====== RECORDS SHOWN ======
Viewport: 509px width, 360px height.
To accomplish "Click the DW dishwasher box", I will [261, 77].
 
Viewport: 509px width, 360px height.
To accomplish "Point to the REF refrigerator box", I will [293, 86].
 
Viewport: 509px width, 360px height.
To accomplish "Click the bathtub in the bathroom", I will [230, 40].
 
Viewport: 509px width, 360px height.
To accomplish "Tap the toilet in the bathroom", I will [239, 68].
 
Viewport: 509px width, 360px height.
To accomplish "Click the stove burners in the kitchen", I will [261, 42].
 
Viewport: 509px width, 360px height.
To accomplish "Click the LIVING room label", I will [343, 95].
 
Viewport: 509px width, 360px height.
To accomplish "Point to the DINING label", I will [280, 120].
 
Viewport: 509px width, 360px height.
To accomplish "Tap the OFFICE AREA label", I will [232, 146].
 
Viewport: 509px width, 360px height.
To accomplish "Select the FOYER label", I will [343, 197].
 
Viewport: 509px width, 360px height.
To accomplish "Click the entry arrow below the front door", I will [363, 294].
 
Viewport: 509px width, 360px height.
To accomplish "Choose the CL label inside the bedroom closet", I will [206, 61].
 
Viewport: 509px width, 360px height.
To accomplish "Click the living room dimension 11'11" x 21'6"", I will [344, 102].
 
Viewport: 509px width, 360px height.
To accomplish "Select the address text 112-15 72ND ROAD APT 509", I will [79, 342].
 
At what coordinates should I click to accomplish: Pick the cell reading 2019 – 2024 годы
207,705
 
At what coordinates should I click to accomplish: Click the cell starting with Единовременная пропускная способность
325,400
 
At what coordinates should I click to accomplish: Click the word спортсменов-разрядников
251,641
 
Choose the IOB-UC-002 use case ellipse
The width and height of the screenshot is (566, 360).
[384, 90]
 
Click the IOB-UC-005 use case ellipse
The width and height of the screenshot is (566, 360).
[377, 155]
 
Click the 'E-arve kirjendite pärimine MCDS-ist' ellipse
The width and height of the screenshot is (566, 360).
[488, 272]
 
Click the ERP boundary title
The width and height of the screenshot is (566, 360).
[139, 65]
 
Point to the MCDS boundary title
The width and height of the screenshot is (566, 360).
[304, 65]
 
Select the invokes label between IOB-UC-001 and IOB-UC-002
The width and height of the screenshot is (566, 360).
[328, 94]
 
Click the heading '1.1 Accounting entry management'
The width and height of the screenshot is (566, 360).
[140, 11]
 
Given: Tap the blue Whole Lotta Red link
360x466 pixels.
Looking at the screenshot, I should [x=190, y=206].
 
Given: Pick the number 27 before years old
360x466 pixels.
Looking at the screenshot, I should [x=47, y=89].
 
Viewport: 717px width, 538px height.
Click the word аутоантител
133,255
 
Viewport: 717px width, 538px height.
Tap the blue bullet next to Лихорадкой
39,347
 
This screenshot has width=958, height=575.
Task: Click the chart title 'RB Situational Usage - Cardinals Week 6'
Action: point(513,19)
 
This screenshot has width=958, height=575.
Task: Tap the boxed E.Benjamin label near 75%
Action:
======
▸ OBJECTIVE: Gather every line of the listing above that contains the string "what", where case is significant.

▸ SOLUTION:
At what coordinates should I click to accomplish: Pick the cell reading 2019 – 2024 годы
At what coordinates should I click to accomplish: Click the cell starting with Единовременная пропускная способность
At what coordinates should I click to accomplish: Click the word спортсменов-разрядников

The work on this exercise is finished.